**Приведённые строки:**
· · · · · · ·

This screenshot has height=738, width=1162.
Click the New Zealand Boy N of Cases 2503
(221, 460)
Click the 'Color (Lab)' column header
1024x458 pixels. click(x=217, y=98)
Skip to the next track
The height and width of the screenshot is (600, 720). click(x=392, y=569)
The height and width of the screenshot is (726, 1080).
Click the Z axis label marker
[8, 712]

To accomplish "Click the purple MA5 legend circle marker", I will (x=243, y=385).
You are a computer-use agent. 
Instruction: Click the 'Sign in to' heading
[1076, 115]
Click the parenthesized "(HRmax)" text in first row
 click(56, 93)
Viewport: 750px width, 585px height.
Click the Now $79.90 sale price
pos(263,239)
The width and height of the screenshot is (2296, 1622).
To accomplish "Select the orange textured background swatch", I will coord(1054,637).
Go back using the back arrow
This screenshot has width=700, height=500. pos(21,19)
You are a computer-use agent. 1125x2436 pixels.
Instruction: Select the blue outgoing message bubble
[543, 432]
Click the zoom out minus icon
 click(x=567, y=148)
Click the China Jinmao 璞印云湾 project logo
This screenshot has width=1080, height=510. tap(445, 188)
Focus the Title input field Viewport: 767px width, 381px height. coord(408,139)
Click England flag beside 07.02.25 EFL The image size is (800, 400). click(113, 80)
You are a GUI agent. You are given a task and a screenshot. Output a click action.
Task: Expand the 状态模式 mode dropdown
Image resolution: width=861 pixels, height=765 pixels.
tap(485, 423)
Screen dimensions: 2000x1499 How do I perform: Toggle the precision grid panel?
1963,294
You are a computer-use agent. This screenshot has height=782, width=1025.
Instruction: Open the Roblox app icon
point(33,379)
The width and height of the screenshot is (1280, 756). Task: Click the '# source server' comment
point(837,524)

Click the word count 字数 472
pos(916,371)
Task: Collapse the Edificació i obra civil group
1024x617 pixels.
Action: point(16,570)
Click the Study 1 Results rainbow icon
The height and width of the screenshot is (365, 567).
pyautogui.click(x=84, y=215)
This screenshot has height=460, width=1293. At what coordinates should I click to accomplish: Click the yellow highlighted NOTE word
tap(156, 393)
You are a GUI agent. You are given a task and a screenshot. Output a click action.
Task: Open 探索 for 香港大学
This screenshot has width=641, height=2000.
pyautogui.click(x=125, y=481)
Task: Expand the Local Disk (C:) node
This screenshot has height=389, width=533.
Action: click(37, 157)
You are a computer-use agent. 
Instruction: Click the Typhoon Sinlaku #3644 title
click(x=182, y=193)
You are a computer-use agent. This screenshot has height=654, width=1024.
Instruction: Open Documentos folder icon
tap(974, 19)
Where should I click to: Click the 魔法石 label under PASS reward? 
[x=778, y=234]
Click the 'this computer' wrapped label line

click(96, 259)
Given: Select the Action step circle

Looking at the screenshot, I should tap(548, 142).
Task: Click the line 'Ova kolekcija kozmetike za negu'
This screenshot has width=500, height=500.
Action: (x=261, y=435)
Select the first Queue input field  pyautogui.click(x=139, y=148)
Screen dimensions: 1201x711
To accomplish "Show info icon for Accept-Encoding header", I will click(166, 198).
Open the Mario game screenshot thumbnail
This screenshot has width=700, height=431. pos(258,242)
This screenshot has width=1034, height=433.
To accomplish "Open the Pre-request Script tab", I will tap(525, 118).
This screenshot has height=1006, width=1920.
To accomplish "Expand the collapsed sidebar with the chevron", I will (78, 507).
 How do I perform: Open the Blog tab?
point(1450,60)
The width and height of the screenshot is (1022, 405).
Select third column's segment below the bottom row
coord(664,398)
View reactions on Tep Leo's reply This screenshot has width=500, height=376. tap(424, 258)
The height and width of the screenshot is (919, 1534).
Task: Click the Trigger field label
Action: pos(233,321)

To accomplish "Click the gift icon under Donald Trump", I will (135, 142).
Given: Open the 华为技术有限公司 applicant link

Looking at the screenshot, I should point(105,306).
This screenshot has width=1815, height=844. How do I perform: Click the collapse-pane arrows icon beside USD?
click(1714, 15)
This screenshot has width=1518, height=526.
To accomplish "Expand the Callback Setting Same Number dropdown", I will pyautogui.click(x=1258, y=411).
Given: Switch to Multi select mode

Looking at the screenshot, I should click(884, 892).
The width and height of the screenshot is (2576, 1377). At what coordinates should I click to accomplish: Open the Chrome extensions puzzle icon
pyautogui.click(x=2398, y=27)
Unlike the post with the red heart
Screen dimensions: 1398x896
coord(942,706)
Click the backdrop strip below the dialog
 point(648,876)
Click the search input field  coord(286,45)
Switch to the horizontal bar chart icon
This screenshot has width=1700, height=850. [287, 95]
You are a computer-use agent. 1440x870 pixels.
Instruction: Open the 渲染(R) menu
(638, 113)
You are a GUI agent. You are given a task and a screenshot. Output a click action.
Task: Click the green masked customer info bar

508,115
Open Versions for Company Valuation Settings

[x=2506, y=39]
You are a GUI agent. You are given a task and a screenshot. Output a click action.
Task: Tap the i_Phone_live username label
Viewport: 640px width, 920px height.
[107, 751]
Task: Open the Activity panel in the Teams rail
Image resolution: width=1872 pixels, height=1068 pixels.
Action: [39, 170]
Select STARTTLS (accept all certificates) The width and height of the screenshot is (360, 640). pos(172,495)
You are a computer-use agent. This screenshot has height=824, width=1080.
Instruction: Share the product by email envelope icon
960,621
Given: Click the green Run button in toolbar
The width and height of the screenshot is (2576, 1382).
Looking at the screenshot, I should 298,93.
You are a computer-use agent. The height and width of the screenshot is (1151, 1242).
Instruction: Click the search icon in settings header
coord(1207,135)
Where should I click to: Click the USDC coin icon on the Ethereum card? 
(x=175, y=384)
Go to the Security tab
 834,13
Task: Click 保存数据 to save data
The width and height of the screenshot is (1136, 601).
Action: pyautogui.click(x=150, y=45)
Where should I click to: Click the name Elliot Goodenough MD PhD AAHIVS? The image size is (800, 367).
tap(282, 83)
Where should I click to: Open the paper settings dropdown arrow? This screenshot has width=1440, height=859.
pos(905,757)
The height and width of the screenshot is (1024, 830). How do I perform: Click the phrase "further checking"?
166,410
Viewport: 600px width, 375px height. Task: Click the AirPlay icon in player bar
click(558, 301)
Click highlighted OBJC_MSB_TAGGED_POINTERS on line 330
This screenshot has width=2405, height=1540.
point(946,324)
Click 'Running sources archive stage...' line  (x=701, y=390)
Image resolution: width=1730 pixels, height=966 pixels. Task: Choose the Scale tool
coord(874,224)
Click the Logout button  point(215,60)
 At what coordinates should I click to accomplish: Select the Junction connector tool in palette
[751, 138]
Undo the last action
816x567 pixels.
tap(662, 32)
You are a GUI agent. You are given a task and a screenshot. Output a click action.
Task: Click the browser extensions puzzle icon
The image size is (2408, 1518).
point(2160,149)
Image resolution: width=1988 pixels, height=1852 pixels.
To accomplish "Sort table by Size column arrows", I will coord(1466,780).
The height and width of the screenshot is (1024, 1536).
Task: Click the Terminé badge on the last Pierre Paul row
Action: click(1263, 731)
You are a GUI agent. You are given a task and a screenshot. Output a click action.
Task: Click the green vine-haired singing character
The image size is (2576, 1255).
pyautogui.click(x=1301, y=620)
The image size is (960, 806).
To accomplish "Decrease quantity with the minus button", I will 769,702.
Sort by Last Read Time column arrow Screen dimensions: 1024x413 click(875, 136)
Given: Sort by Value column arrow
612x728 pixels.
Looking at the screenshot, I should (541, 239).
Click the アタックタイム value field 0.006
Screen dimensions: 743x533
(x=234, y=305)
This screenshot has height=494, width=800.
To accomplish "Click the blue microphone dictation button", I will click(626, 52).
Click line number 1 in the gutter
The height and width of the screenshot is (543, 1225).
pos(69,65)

· · · · · · ·

**Задание:** Перенесите все строки выше в JSON-массив строковых значений, по одному значению на каждую строку. Пустые строки не включайте.

**Решение:**
[
  "This screenshot has height=738, width=1162.",
  "Click the New Zealand Boy N of Cases 2503",
  "(221, 460)",
  "Click the 'Color (Lab)' column header",
  "1024x458 pixels. click(x=217, y=98)",
  "Skip to the next track",
  "The height and width of the screenshot is (600, 720). click(x=392, y=569)",
  "The height and width of the screenshot is (726, 1080).",
  "Click the Z axis label marker",
  "[8, 712]",
  "To accomplish \"Click the purple MA5 legend circle marker\", I will (x=243, y=385).",
  "You are a computer-use agent. ",
  "Instruction: Click the 'Sign in to' heading",
  "[1076, 115]",
  "Click the parenthesized \"(HRmax)\" text in first row",
  " click(56, 93)",
  "Viewport: 750px width, 585px height.",
  "Click the Now $79.90 sale price",
  "pos(263,239)",
  "The width and height of the screenshot is (2296, 1622).",
  "To accomplish \"Select the orange textured background swatch\", I will coord(1054,637).",
  "Go back using the back arrow",
  "This screenshot has width=700, height=500. pos(21,19)",
  "You are a computer-use agent. 1125x2436 pixels.",
  "Instruction: Select the blue outgoing message bubble",
  "[543, 432]",
  "Click the zoom out minus icon",
  " click(x=567, y=148)",
  "Click the China Jinmao 璞印云湾 project logo",
  "This screenshot has width=1080, height=510. tap(445, 188)",
  "Focus the Title input field Viewport: 767px width, 381px height. coord(408,139)",
  "Click England flag beside 07.02.25 EFL The image size is (800, 400). click(113, 80)",
  "You are a GUI agent. You are given a task and a screenshot. Output a click action.",
  "Task: Expand the 状态模式 mode dropdown",
  "Image resolution: width=861 pixels, height=765 pixels.",
  "tap(485, 423)",
  "Screen dimensions: 2000x1499 How do I perform: Toggle the precision grid panel?",
  "1963,294",
  "You are a computer-use agent. This screenshot has height=782, width=1025.",
  "Instruction: Open the Roblox app icon",
  "point(33,379)",
  "The width and height of the screenshot is (1280, 756). Task: Click the '# source server' comment",
  "point(837,524)",
  "Click the word count 字数 472",
  "pos(916,371)",
  "Task: Collapse the Edificació i obra civil group",
  "1024x617 pixels.",
  "Action: point(16,570)",
  "Click the Study 1 Results rainbow icon",
  "The height and width of the screenshot is (365, 567).",
  "pyautogui.click(x=84, y=215)",
  "This screenshot has height=460, width=1293. At what coordinates should I click to accomplish: Click the yellow highlighted NOTE word",
  "tap(156, 393)",
  "You are a GUI agent. You are given a task and a screenshot. Output a click action.",
  "Task: Open 探索 for 香港大学",
  "This screenshot has width=641, height=2000.",
  "pyautogui.click(x=125, y=481)",
  "Task: Expand the Local Disk (C:) node",
  "This screenshot has height=389, width=533.",
  "Action: click(37, 157)",
  "You are a computer-use agent. ",
  "Instruction: Click the Typhoon Sinlaku #3644 title",
  "click(x=182, y=193)",
  "You are a computer-use agent. This screenshot has height=654, width=1024.",
  "Instruction: Open Documentos folder icon",
  "tap(974, 19)",
  "Where should I click to: Click the 魔法石 label under PASS reward? ",
  "[x=778, y=234]",
  "Click the 'this computer' wrapped label line",
  "click(96, 259)",
  "Given: Select the Action step circle",
  "Looking at the screenshot, I should tap(548, 142).",
  "Task: Click the line 'Ova kolekcija kozmetike za negu'",
  "This screenshot has width=500, height=500.",
  "Action: (x=261, y=435)",
  "Select the first Queue input field  pyautogui.click(x=139, y=148)",
  "Screen dimensions: 1201x711",
  "To accomplish \"Show info icon for Accept-Encoding header\", I will click(166, 198).",
  "Open the Mario game screenshot thumbnail",
  "This screenshot has width=700, height=431. pos(258,242)",
  "This screenshot has width=1034, height=433.",
  "To accomplish \"Open the Pre-request Script tab\", I will tap(525, 118).",
  "This screenshot has height=1006, width=1920.",
  "To accomplish \"Expand the collapsed sidebar with the chevron\", I will (78, 507).",
  " How do I perform: Open the Blog tab?",
  "point(1450,60)",
  "The width and height of the screenshot is (1022, 405).",
  "Select third column's segment below the bottom row",
  "coord(664,398)",
  "View reactions on Tep Leo's reply This screenshot has width=500, height=376. tap(424, 258)",
  "The height and width of the screenshot is (919, 1534).",
  "Task: Click the Trigger field label",
  "Action: pos(233,321)",
  "To accomplish \"Click the gift icon under Donald Trump\", I will (135, 142).",
  "Given: Open the 华为技术有限公司 applicant link",
  "Looking at the screenshot, I should point(105,306).",
  "This screenshot has width=1815, height=844. How do I perform: Click the collapse-pane arrows icon beside USD?",
  "click(1714, 15)",
  "This screenshot has width=1518, height=526.",
  "To accomplish \"Expand the Callback Setting Same Number dropdown\", I will pyautogui.click(x=1258, y=411).",
  "Given: Switch to Multi select mode",
  "Looking at the screenshot, I should click(884, 892).",
  "The width and height of the screenshot is (2576, 1377). At what coordinates should I click to accomplish: Open the Chrome extensions puzzle icon",
  "pyautogui.click(x=2398, y=27)",
  "Unlike the post with the red heart",
  "Screen dimensions: 1398x896",
  "coord(942,706)",
  "Click the backdrop strip below the dialog",
  " point(648,876)",
  "Click the search input field  coord(286,45)",
  "Switch to the horizontal bar chart icon",
  "This screenshot has width=1700, height=850. [287, 95]",
  "You are a computer-use agent. 1440x870 pixels.",
  "Instruction: Open the 渲染(R) menu",
  "(638, 113)",
  "You are a GUI agent. You are given a task and a screenshot. Output a click action.",
  "Task: Click the green masked customer info bar",
  "508,115",
  "Open Versions for Company Valuation Settings",
  "[x=2506, y=39]",
  "You are a GUI agent. You are given a task and a screenshot. Output a click action.",
  "Task: Tap the i_Phone_live username label",
  "Viewport: 640px width, 920px height.",
  "[107, 751]",
  "Task: Open the Activity panel in the Teams rail",
  "Image resolution: width=1872 pixels, height=1068 pixels.",
  "Action: [39, 170]",
  "Select STARTTLS (accept all certificates) The width and height of the screenshot is (360, 640). pos(172,495)",
  "You are a computer-use agent. This screenshot has height=824, width=1080.",
  "Instruction: Share the product by email envelope icon",
  "960,621",
  "Given: Click the green Run button in toolbar",
  "The width and height of the screenshot is (2576, 1382).",
  "Looking at the screenshot, I should 298,93.",
  "You are a computer-use agent. The height and width of the screenshot is (1151, 1242).",
  "Instruction: Click the search icon in settings header",
  "coord(1207,135)",
  "Where should I click to: Click the USDC coin icon on the Ethereum card? ",
  "(x=175, y=384)",
  "Go to the Security tab",
  " 834,13",
  "Task: Click 保存数据 to save data",
  "The width and height of the screenshot is (1136, 601).",
  "Action: pyautogui.click(x=150, y=45)",
  "Where should I click to: Click the name Elliot Goodenough MD PhD AAHIVS? The image size is (800, 367).",
  "tap(282, 83)",
  "Where should I click to: Open the paper settings dropdown arrow? This screenshot has width=1440, height=859.",
  "pos(905,757)",
  "The height and width of the screenshot is (1024, 830). How do I perform: Click the phrase \"further checking\"?",
  "166,410",
  "Viewport: 600px width, 375px height. Task: Click the AirPlay icon in player bar",
  "click(558, 301)",
  "Click highlighted OBJC_MSB_TAGGED_POINTERS on line 330",
  "This screenshot has width=2405, height=1540.",
  "point(946,324)",
  "Click 'Running sources archive stage...' line  (x=701, y=390)",
  "Image resolution: width=1730 pixels, height=966 pixels. Task: Choose the Scale tool",
  "coord(874,224)",
  "Click the Logout button  point(215,60)",
  " At what coordinates should I click to accomplish: Select the Junction connector tool in palette",
  "[751, 138]",
  "Undo the last action",
  "816x567 pixels.",
  "tap(662, 32)",
  "You are a GUI agent. You are given a task and a screenshot. Output a click action.",
  "Task: Click the browser extensions puzzle icon",
  "The image size is (2408, 1518).",
  "point(2160,149)",
  "Image resolution: width=1988 pixels, height=1852 pixels.",
  "To accomplish \"Sort table by Size column arrows\", I will coord(1466,780).",
  "The height and width of the screenshot is (1024, 1536).",
  "Task: Click the Terminé badge on the last Pierre Paul row",
  "Action: click(1263, 731)",
  "You are a GUI agent. You are given a task and a screenshot. Output a click action.",
  "Task: Click the green vine-haired singing character",
  "The image size is (2576, 1255).",
  "pyautogui.click(x=1301, y=620)",
  "The image size is (960, 806).",
  "To accomplish \"Decrease quantity with the minus button\", I will 769,702.",
  "Sort by Last Read Time column arrow Screen dimensions: 1024x413 click(875, 136)",
  "Given: Sort by Value column arrow",
  "612x728 pixels.",
  "Looking at the screenshot, I should (541, 239).",
  "Click the アタックタイム value field 0.006",
  "Screen dimensions: 743x533",
  "(x=234, y=305)",
  "This screenshot has height=494, width=800.",
  "To accomplish \"Click the blue microphone dictation button\", I will click(626, 52).",
  "Click line number 1 in the gutter",
  "The height and width of the screenshot is (543, 1225).",
  "pos(69,65)"
]